Dataset entries
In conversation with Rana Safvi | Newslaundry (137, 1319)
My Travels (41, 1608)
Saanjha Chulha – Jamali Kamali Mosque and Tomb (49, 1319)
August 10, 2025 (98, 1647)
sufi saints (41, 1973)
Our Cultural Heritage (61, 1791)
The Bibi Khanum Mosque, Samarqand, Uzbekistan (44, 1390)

What the exercise asks. The full set of records is to be written out once more, word for word.

Task result.
In conversation with Rana Safvi | Newslaundry (137, 1319)
My Travels (41, 1608)
Saanjha Chulha – Jamali Kamali Mosque and Tomb (49, 1319)
August 10, 2025 (98, 1647)
sufi saints (41, 1973)
Our Cultural Heritage (61, 1791)
The Bibi Khanum Mosque, Samarqand, Uzbekistan (44, 1390)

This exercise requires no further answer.